Practitioners should treat this term as a governance signal, not just a secret-format issue. A human-linked machine credential often indicates missing workload identity boundaries, weak secret inventory, and unclear ownership of automation. It also complicates incident scoping because a compromise can be both a human-account problem and a machine-execution problem at once. The pattern is reinforced by breach research such as the 230M AWS environment compromise, where access paths and secrets management failures amplify each other, and by NIST SP 800-53 Rev 5 Security and Privacy Controls, which reinforces disciplined access control and account management expectations. Organisations typically encounter the full impact only after a token outlives its owner or is abused in an incident, at which point human-linked machine credentials become operationally unavoidable to address.

Standards & Framework Alignment

This section maps relevant standards and security frameworks to the operational risks and controls described in this guidance.

OWASP Non-Human Identity Top 10 and CSA MAESTRO address the attack and risk surface, while NIST SP 800-63, NIST CSF 2.0 and NIST Zero Trust (SP 800-207) set the governance and control requirements practitioners need to meet.

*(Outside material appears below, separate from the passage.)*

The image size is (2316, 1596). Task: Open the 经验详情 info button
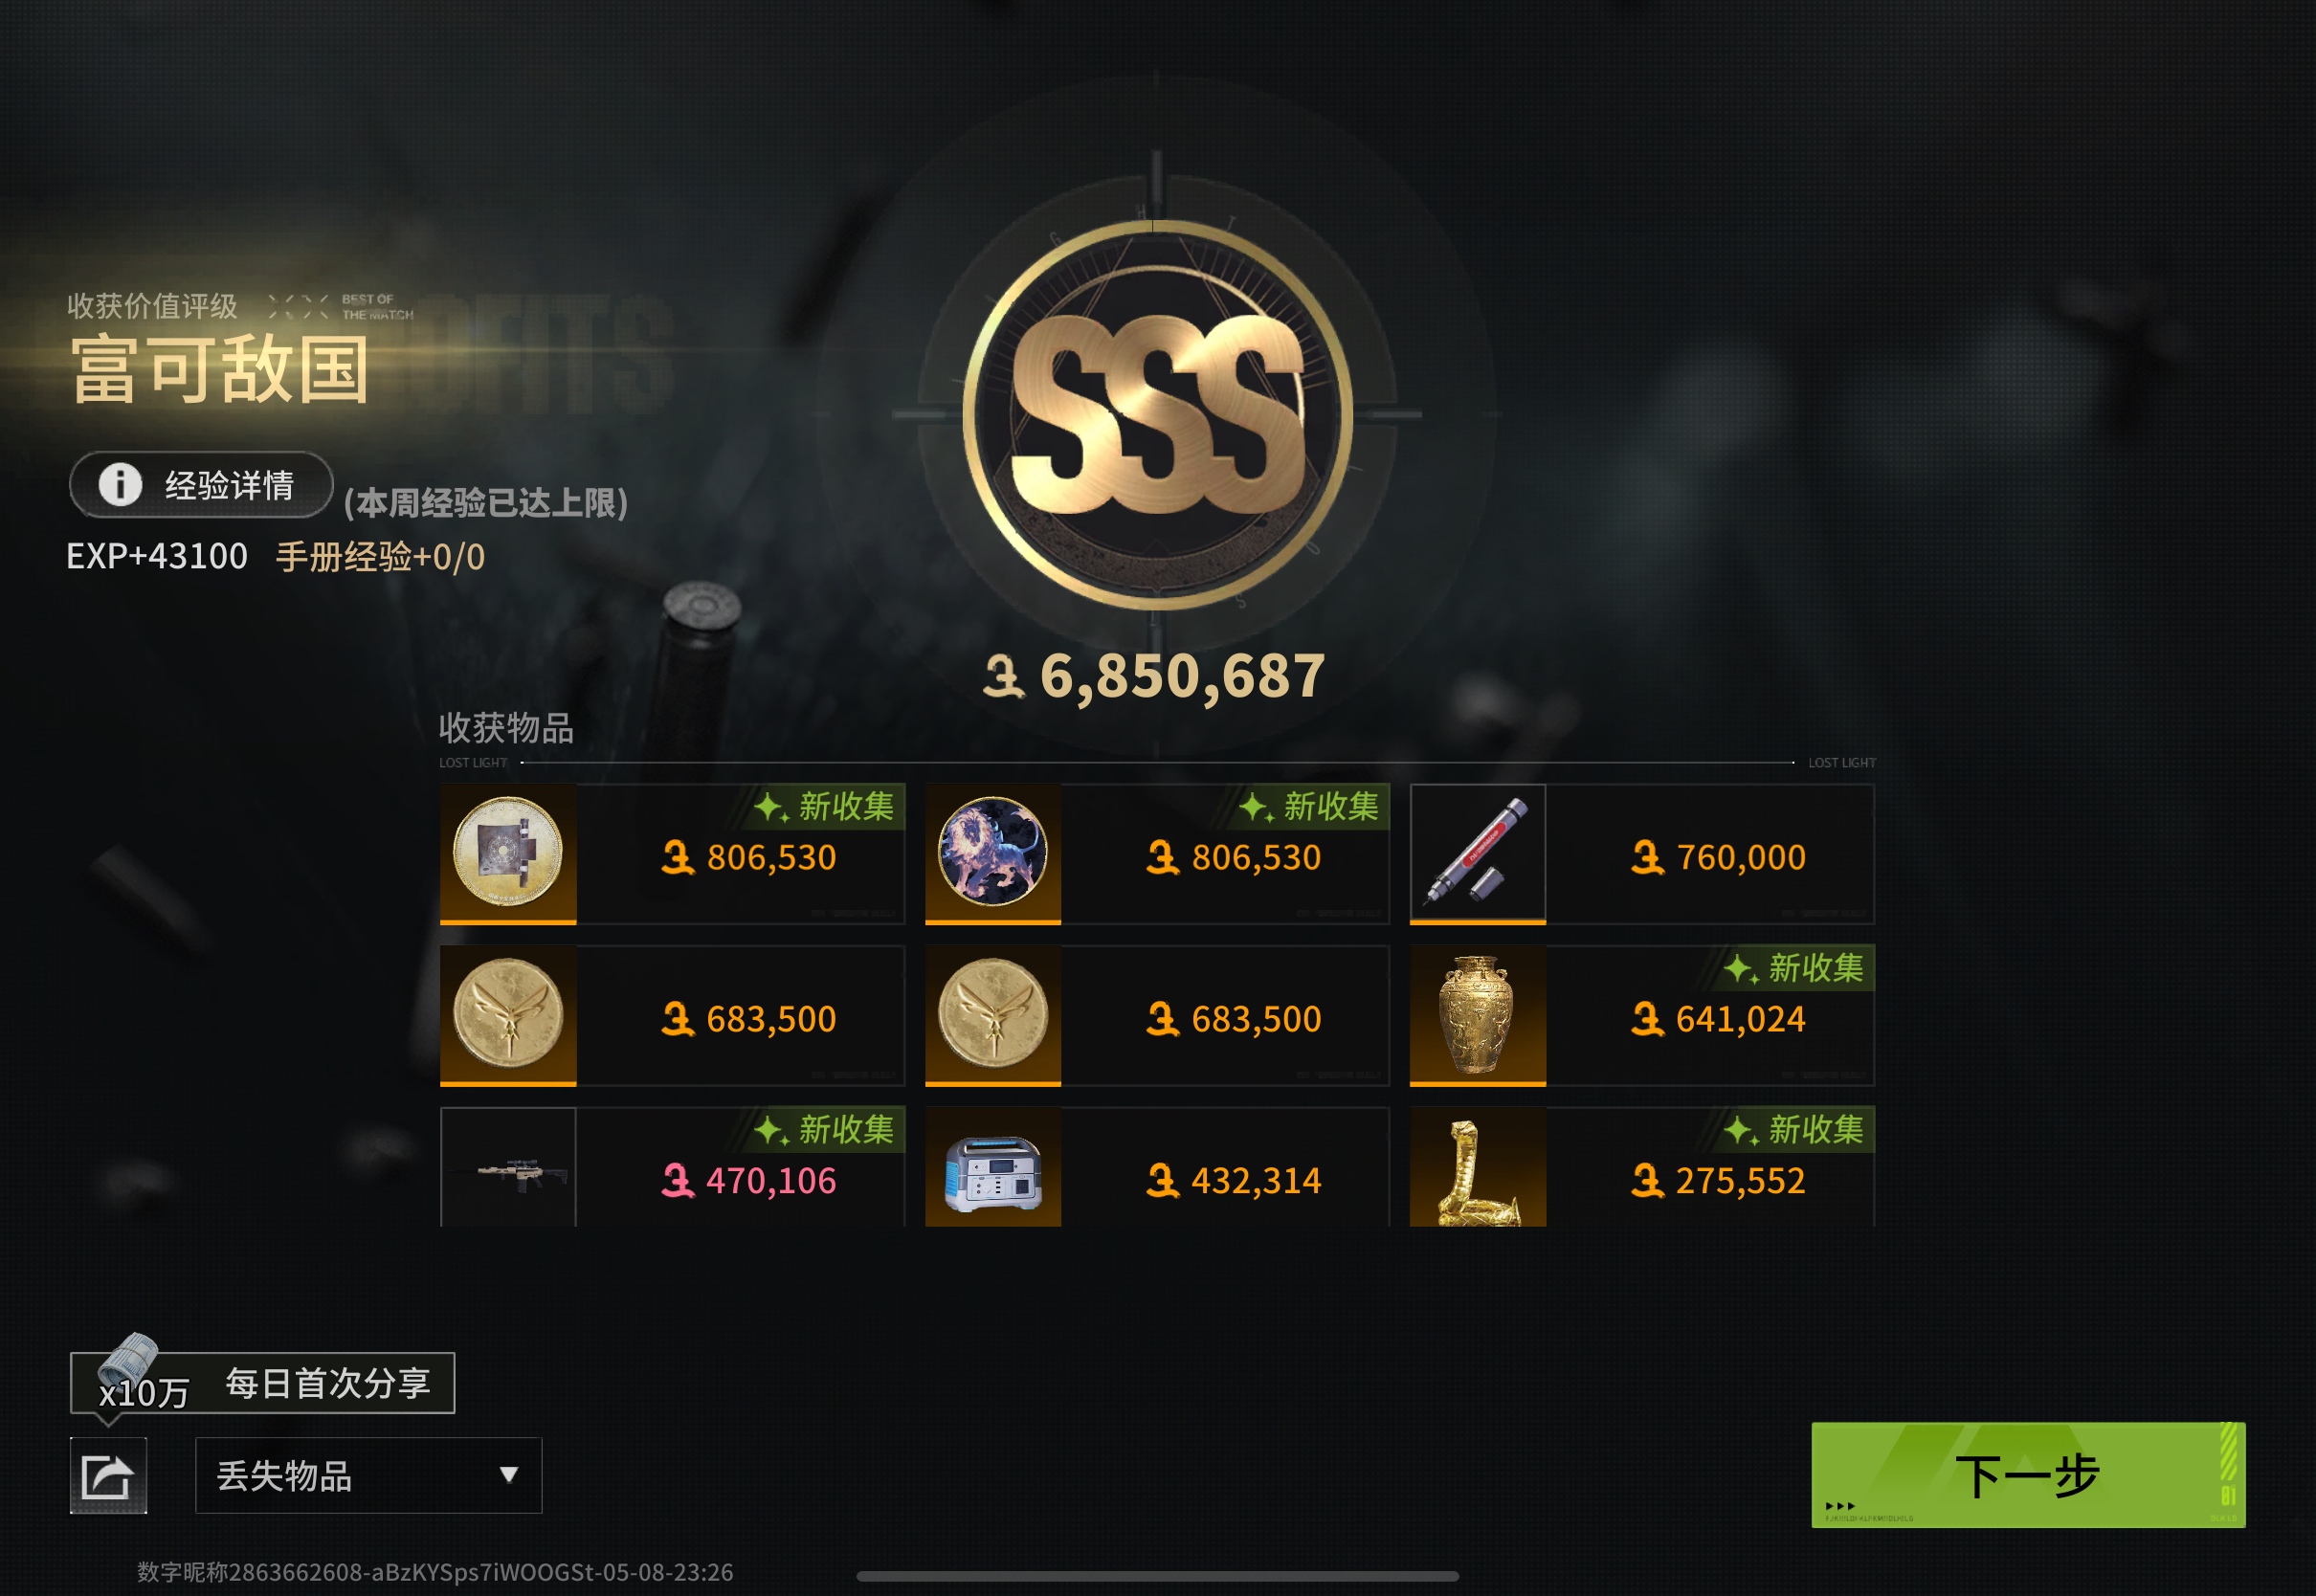tap(200, 485)
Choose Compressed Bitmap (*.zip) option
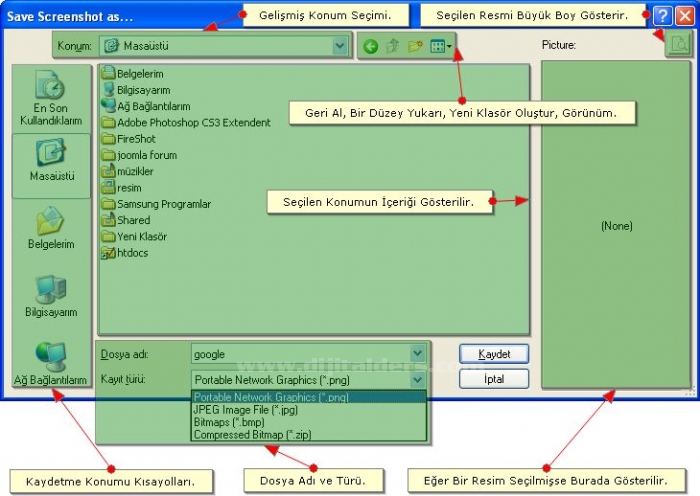 coord(252,435)
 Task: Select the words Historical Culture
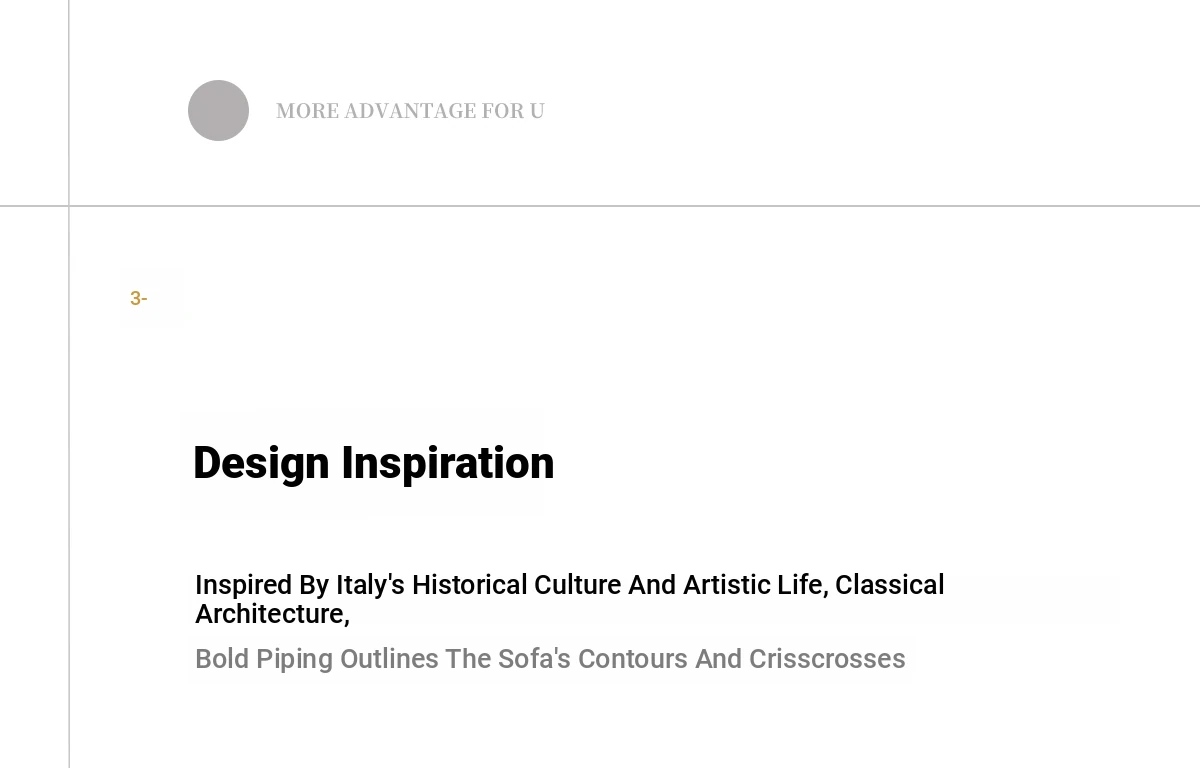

Framework Control / Reference Relevance
OWASP Non-Human Identity Top 10 NHI-02 Covers secret sprawl and improper lifecycle handling for non-human access paths.
NIST SP 800-63 Defines digital identity lifecycle principles relevant to bound human credentials.
NIST CSF 2.0 PR.AA-01 Identity and access governance must identify and manage credentials tied to individuals.
NIST Zero Trust (SP 800-207) ID Zero trust requires explicit identity for workloads, not inherited trust from a human account.
CSA MAESTRO Agentic and automated systems need distinct identities with bounded permissions.

Replace person-owned automation secrets with dedicated NHI credentials and track rotation, ownership, and revocation.